▶ Brano scelto:
........
Terreni confiscati alle mafie, accordo Masaf-Anbsc. La nota di Libera
Libera: “Preoccupazione per un protocollo che apre la strada alla privatizzazione nella gestione di questi beni.”
Preoccupazione per l’accordo siglato ieri tra l’Agenzia nazionale per i beni sequestrati e confiscati e il Ministero dell’Agricoltura che prevede l’assegnazione di terreni confiscati per la realizzazione di progetti di imprenditorialità giovanile, aprendo così la strada alla privatizzazione nella gestione di questi beni. Ancora una volta, con la firma del protocollo tra MASAF e ANBSC, sembra che il governo non voglia sostenere veramente il riuso sociale come principale strumento della lotta alle mafie e non voglia riconoscere il ruolo del terzo settore come attore principale di questa filiera. Di fatto, si perde il senso profondo del riuso sociale dei terreni confiscati: si cede il passo a meccanismi meramente economici, che si slegano totalmente dal lavoro importante del terzo settore e da modelli di sviluppo territoriale.
In una nota Libera commenta l’accordo MASAF-ANBSC, che prevede assegnazione dei terreni confiscati alle mafie a giovani agricoltori.
L’accordo – prosegue Libera nella nota – prevede solo che le attività imprenditoriali debbano avvenire all’interno di progetti che prevedano iniziative a favore di soggetti con disabilità ed immigrati, nonché iniziative a carattere didattico e divulgativo; si svuota così la programmazione di percorsi dedicati al territorio, rendendoli delle mere iniziative di contorno ad attività economiche. Nessuna di queste esperienze di imprenditorialità, da quanto si legge, verrà sottoposta a un codice etico sulle norme per la contrattazione collettiva e contro il subappalto nella filiera agricola, sul rispetto di vincoli per coltivazioni non intensive ma piuttosto votate al biologico, sul rispetto delle norme a tutela dell’ambiente e dell’ecologia locale.
........
▶ Record estratti:
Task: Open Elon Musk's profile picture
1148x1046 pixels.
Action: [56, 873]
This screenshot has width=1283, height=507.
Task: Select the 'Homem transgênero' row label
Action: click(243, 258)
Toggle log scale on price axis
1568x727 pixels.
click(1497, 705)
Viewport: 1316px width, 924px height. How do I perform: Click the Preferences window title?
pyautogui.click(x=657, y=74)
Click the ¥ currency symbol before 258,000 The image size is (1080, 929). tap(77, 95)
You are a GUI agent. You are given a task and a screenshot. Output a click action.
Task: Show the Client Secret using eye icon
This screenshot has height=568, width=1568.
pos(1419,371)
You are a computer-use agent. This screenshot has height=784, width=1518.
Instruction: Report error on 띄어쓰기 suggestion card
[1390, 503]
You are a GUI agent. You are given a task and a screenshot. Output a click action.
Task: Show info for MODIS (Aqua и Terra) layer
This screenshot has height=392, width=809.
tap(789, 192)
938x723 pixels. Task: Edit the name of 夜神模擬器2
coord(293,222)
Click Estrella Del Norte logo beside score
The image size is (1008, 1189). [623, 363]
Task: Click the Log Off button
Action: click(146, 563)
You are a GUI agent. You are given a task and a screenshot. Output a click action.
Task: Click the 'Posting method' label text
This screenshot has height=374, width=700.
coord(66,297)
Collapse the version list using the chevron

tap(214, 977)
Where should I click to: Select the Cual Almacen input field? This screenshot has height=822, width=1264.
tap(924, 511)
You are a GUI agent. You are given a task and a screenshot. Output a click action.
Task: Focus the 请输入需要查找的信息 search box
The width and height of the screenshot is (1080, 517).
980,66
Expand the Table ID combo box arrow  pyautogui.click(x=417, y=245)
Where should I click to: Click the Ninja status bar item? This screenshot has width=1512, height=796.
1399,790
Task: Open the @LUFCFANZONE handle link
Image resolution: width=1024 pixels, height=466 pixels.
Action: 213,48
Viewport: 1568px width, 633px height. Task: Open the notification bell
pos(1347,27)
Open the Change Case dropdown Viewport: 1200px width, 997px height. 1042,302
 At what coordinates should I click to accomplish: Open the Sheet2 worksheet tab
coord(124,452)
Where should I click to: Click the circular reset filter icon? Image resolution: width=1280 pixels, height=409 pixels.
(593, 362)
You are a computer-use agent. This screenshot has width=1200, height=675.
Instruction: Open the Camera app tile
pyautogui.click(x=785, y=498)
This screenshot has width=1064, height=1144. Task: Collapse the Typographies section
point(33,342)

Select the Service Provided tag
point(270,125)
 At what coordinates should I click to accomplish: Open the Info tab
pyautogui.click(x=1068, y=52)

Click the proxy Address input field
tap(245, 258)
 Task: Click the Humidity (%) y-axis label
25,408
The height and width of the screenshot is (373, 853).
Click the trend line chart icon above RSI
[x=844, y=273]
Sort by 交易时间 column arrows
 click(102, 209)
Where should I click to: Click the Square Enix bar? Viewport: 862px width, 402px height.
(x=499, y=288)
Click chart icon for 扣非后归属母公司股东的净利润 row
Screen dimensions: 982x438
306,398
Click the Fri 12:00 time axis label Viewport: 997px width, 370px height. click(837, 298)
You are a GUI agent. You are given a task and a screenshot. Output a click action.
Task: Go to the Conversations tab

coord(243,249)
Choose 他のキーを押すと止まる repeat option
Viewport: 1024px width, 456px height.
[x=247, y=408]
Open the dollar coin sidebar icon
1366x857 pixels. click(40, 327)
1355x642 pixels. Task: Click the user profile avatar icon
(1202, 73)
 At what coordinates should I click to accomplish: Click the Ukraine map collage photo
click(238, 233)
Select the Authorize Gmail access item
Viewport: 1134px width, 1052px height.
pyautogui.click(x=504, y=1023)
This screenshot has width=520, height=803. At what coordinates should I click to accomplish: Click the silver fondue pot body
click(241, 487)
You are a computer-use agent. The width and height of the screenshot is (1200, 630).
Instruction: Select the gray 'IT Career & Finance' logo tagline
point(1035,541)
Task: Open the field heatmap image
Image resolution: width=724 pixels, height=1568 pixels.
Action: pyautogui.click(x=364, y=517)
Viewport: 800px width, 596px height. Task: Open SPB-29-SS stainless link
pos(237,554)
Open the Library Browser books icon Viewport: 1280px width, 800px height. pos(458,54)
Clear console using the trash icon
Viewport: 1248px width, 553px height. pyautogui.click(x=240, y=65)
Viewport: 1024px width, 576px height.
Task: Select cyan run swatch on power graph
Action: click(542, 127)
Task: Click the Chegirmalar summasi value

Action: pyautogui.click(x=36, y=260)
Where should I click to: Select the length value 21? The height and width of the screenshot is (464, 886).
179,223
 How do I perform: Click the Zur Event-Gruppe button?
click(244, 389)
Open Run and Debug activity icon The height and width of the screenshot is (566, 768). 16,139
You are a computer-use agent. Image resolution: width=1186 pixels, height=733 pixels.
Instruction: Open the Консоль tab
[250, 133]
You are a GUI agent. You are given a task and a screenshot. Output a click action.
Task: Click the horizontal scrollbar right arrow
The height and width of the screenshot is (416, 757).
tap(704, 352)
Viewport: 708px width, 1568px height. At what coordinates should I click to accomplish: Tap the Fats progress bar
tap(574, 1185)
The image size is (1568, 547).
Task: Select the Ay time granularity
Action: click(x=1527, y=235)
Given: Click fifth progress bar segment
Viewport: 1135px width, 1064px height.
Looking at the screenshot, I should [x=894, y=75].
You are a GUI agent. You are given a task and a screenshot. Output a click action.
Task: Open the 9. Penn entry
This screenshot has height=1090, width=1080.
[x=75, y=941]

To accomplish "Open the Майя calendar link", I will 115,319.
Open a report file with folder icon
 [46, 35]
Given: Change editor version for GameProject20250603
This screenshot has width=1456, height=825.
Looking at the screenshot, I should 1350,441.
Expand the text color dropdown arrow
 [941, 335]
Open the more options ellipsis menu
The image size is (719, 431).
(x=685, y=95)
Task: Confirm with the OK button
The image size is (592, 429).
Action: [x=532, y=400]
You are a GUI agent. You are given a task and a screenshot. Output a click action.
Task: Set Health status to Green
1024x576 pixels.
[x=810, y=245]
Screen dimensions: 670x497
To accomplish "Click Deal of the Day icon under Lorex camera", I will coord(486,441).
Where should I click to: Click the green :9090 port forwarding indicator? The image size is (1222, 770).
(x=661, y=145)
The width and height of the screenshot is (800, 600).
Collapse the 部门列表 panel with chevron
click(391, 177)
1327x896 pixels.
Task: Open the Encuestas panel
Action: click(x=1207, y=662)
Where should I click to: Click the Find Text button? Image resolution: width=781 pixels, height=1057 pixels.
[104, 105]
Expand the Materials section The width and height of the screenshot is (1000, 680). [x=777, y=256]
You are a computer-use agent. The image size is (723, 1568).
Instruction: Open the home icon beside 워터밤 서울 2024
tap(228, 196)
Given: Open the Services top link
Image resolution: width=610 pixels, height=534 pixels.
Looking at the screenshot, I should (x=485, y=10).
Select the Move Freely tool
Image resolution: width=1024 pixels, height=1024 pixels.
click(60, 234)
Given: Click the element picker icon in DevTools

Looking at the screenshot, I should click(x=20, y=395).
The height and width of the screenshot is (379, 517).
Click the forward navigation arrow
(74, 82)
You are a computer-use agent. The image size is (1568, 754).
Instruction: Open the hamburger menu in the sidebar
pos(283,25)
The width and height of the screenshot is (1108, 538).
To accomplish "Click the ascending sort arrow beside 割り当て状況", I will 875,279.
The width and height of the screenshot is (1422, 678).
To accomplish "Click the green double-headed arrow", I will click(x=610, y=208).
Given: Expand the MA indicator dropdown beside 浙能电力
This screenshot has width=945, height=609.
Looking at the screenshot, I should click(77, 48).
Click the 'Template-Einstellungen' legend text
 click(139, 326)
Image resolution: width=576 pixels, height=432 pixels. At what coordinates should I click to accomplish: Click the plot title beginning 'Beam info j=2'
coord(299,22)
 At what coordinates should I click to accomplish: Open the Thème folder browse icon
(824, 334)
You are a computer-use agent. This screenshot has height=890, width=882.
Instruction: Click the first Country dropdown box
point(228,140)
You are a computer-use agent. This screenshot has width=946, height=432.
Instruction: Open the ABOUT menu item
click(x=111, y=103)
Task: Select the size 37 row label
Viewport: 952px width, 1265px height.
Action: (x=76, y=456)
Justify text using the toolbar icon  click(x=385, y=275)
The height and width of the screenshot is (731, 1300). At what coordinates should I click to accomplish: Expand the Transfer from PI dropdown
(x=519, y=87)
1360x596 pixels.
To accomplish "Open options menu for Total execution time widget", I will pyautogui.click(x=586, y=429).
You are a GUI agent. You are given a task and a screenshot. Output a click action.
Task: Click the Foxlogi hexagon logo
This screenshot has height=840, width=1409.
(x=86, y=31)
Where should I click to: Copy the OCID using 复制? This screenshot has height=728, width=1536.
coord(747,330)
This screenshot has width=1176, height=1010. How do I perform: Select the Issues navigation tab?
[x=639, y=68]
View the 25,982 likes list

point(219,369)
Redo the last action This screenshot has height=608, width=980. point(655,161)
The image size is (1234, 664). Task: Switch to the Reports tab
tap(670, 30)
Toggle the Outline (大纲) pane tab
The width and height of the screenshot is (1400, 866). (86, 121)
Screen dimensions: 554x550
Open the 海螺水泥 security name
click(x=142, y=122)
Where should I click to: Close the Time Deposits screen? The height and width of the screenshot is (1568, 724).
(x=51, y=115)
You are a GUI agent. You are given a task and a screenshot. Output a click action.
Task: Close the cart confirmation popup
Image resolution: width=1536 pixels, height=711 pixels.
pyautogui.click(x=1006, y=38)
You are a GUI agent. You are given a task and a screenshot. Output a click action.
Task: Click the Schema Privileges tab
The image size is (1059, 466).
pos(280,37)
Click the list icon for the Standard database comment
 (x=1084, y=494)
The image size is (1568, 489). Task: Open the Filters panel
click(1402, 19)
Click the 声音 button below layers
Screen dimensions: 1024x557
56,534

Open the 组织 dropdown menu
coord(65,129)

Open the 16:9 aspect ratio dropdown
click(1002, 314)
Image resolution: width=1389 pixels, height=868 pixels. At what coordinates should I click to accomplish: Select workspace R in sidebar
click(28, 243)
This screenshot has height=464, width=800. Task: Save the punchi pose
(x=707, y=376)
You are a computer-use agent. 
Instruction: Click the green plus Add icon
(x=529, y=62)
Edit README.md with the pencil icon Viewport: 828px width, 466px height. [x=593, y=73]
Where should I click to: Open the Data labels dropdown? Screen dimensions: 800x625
........
▶ Consegna: Ricopia dal brano sui terreni confiscati alle mafie la parte compresa tra "Preoccupazione per l’accordo" e "di sviluppo territoriale.", estremi inclusi. I record provengono da una fonte diversa da quella del brano.

▶ Spazio risposta:
Preoccupazione per l’accordo siglato ieri tra l’Agenzia nazionale per i beni sequestrati e confiscati e il Ministero dell’Agricoltura che prevede l’assegnazione di terreni confiscati per la realizzazione di progetti di imprenditorialità giovanile, aprendo così la strada alla privatizzazione nella gestione di questi beni. Ancora una volta, con la firma del protocollo tra MASAF e ANBSC, sembra che il governo non voglia sostenere veramente il riuso sociale come principale strumento della lotta alle mafie e non voglia riconoscere il ruolo del terzo settore come attore principale di questa filiera. Di fatto, si perde il senso profondo del riuso sociale dei terreni confiscati: si cede il passo a meccanismi meramente economici, che si slegano totalmente dal lavoro importante del terzo settore e da modelli di sviluppo territoriale.